Your president is in the process of starting a trade war with the Chinese over imported tires.  He is doing this on behalf of a union, no big news on that.  It is, as most protectionist acts in the global village, silly and ill-advised.  In this case, the potential upside is infinitesimal and the downside, in an unusually fragile economy, similar unto the scariest Halloween movie in which victims are picked randomly and abruptly for slaughter.

You may not be paying attention now, but you better.  Trade wars cannot be contained.  Trade wars cannot be limited to the original countries involved.  Trade wars cannot be limited to specific products or commodities. You wanna talk political triangulation?  Trade wars involve hyperdextrangulation squared. 

The problem with trade wars you ignore is that one day you wake up to learn you have become collateral damage, through no fault of your own, never did one thing wrong in or to any country involved.  Doesn’t matter.  That’s what collateral damage is.  You don’t want to become collateral damage.  You don’t want to explain to your employees and farm workers and families and children that you are collateral damage.

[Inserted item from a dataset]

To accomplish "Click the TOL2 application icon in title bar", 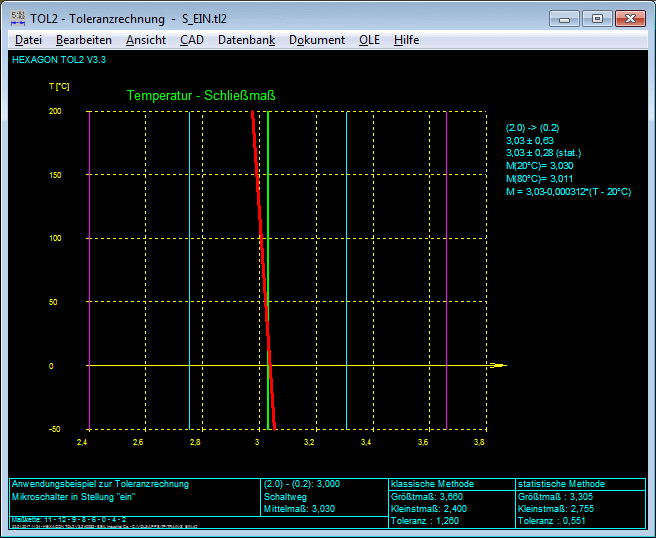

You have three choices.  The first is to call the president and tell him to stop this nonsense before it gets out of hand.  The second is to write the president and tell him to stop this nonsense before it gets out of hand.  The third is to do nothing and play foreign trade roulette.  You do not want to take the third option.

Trust us.  We know.  We once, shall we say, had some proximity to advising on targets for collateral damage in other countries.